Командующий армией генерал-лейтенант Батюк сидел у себя на командном пункте, пил чай и, поджидая Серпилина, колебался, как с ним разговаривать.
Вообще-то Батюк был человек, не склонный к колебаниям, и считал это своим достоинством. Он любил ясность. А тут была как раз неясность.
С одной стороны, раз уже все равно Барабанов наломал дров, это давало повод намылить шею и Серпилину, которого Батюк хотя и ценил, но недолюбливал за строптивость.
С другой стороны, командующий фронтом, когда Батюк доложил ему о случившемся ночью, отнесся к этому без внимания и еще раз настойчиво повторил: «А вы все же подумайте о Серпилине как о начальнике штаба». И Батюк ответил на это, что долго думать не над чем, если фронт предлагает эту кандидатуру, у него возражений нет.
Серпилин строптив, и это плохо, но все же он свой. Его Батюк, по крайней мере, знает, а кого пришлют со стороны, неизвестно.
«Ничего, с обязанностями справится, а в остальном пообломаю!» – самоуверенно подумал он о Серпилине.
Причина для такой самоуверенности была. Не один десяток подчиненных «обломал» Батюк за долгие годы своей военной службы. С тем начальником штаба, который теперь уходил, у него были неплохие отношения: тот сумел примениться к характеру командующего, недостаток его, с точки зрения Батюка, заключался не в строптивости, а в том, что наверху, в штабе фронта, об этом начальнике штаба составилось слишком высокое мнение, а Батюк не любил, когда кто-нибудь бывал виден из-под него.
При таком положении вещей Батюк готов был расстаться даже с хорошим начальником штаба. Жаль только, что его забирали во фронт. Батюк не любил, когда его бывшие подчиненные работали в вышестоящих штабах.
И о том, что Барабанов застрелился, и о том, что остался жив, Батюк узнал уже после отъезда командующего фронтом. То, что Барабанов стрелялся, Батюка возмутило больше, чем все, что он натворил в пьяном виде. Самоубийц Батюк презирал и для самого себя такой возможности не признавал, считая, что человек должен бороться за жизнь до последнего дыхания, пока не убьют. «Подумаешь, испугался штрафного батальона! Во-первых, еще не вечер, не за командиром дивизии последнее слово, а во-вторых, и в штрафном можно ранением отделаться и опять в люди выйти. Если и там пуля в грудь, так все же в бою, а не сам себе!»
То, что Барабанов наделал дел в пьяном виде, злило Батюка, хотя для него не было новостью, что Барабанов мог выпить лишнего. «Подвел, сукин сын, – сердито думал Батюк, – сам выпросился на полк и подвел! А ведь целиком обязан. Кто бы ему, дураку, дал полк? Распустил там хвост на самостоятельной должности и подвел… Конечно, Серпилин, если б хотел, мог поначалу замять, знал, что, не замяв, доставит неприятность лично командующему, но не принял во внимание».
С утра Батюк был в гневе на Серпилина. Но теперь, после того как Барабанов стрелялся, этот гнев отошел на второй план. Теперь уже не было вопроса, можно или нельзя замять. Сейчас замять было уже нельзя.
«Отправлять в штрафной батальон Барабанова теперь навряд ли придется: сам себя наказал, а два раза не наказывают, но из партии, дурака, исключат за такие дела. Тут уж Захарова не переспоришь», – подумал Батюк.
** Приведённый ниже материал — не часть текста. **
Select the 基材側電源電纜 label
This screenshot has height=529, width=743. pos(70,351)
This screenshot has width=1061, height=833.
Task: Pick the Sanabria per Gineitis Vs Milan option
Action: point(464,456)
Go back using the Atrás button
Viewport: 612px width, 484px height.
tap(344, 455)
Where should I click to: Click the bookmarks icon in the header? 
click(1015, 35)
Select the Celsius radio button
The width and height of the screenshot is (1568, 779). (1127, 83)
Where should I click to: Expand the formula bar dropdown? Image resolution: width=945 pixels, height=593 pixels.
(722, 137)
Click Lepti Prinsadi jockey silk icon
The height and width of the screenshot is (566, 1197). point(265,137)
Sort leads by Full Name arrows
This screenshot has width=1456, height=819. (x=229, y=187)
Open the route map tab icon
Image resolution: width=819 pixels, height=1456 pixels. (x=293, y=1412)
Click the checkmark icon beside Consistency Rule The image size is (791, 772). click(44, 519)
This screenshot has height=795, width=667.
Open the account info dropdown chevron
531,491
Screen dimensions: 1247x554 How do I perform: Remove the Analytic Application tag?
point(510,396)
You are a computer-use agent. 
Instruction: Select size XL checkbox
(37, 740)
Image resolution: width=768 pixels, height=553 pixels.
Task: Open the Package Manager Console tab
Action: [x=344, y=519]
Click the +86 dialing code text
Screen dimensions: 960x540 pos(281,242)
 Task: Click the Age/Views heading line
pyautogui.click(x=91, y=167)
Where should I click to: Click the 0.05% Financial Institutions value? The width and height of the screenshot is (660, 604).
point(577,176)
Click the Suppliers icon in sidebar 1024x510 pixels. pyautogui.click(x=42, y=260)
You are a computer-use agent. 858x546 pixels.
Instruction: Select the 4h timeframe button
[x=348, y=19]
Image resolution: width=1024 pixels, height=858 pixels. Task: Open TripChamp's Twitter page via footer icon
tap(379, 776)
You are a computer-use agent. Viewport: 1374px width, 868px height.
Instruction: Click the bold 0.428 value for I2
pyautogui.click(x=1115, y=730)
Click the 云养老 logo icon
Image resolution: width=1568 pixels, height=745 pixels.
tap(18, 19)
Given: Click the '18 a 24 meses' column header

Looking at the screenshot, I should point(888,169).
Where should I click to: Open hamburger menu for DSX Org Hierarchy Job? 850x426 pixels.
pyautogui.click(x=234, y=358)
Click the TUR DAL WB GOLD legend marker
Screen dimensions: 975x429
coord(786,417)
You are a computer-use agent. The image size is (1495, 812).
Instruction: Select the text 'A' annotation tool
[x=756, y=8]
С такими людьми, как Барабанов, которые заведомо ему неровня, Батюк, если имел к ним расположение, был по-хозяйски груб и добр. С ними он был другим человеком, чем с теми, кто способен был критически отнестись к его суждениям и мог, по его мнению, подставить ему ножку или обойти по службе, а обходивших его по службе в последнее время появлялось все больше.
Говоря, что Барабанов спас когда-то Батюка, люди преувеличивали: не спас, а просто вместе с другими тащил его, раненного. Зато Батюк в самом деле спас Барабанова от смерти: на своих могучих плечах вынес с поля боя в сорок втором под Харьковом во время всеобщей неразберихи. Вынес, а потом, нарвавшись на немцев, положил Барабанова рядом с собой, отстреливался из автомата и отбился: четырех уложил, а остальные отошли и сгинули, пошли искать добычу полегче, не знали, что отстреливается от них, оставшись один как перст, сам генерал-лейтенант Батюк. А потом опять взвалил Барабанова на плечи и дошел-таки до своих, до отступавшего в панике полка. Командира полка – в рядовые за трусость, а полк привел в порядок и вывел. Так было на самом деле у них с Барабановым, и за то, что он сам сделал для Барабанова, Батюк любил его больше, чем за что-нибудь другое, любил и сейчас, хотя был до крайности зол на него.
«Ну что ж, – подумал Батюк, возвращаясь от мыслей о Барабанове к мыслям о Серпилине. – Пусть будет начальником штаба, если, конечно, утвердят».
Звонок из Москвы, в связи с которым Батюк вызвал Серпилина и приказал подготовить У-2, чтобы подкинуть Серпилина на аэродром, откуда шли самолеты в Москву, говорил, что Серпилина, скорей всего, утвердят. Были у него старые связи, были однокашники на высоких постах: если бы не так, то черта с два стали бы запрашивать из Генштаба о возможности отпустить на четверо суток в Москву командира дивизии по семейным обстоятельствам. Батюк сразу ответил: «Пусть едет». Да и сами семейные обстоятельства эти…
Подумав о семейных обстоятельствах Серпилина, Батюк окончательно решил, несмотря на барабановскую историю, разговаривать с Серпилиным по-хорошему. Люди есть люди. Сегодня семейные обстоятельства у него, а завтра и у тебя у самого могут быть…
Серпилин ожидал, что, когда он войдет и доложит командующему о своем прибытии, тот, как это обычно бывало с ним в гневе, привстанет, упрется в стол кулаками и, нагнув побагровевшую бритую голову, глядя не на тебя, а на карту, буркнет в усы: «Докладывайте».
Но ничего похожего не случилось. Когда Серпилин вошел вместе с Захаровым и начал докладывать о случившемся в дивизии, Батюк остановил его и кивнул на Захарова:
– Основное уже знаю от Константина Прокофьевича. А на долгий доклад у тебя времени нет. – Он посмотрел на часы. – Жена у тебя плоха. Надо в Москву лететь, если застать хочешь.
Сказал Серпилину о жене сразу, без предисловий, не от душевной черствости, а потому, что так смотрел на вещи. Если бы с ним случилось такое, сам бы не ожидал от других, чтобы они обхаживали его предисловиями.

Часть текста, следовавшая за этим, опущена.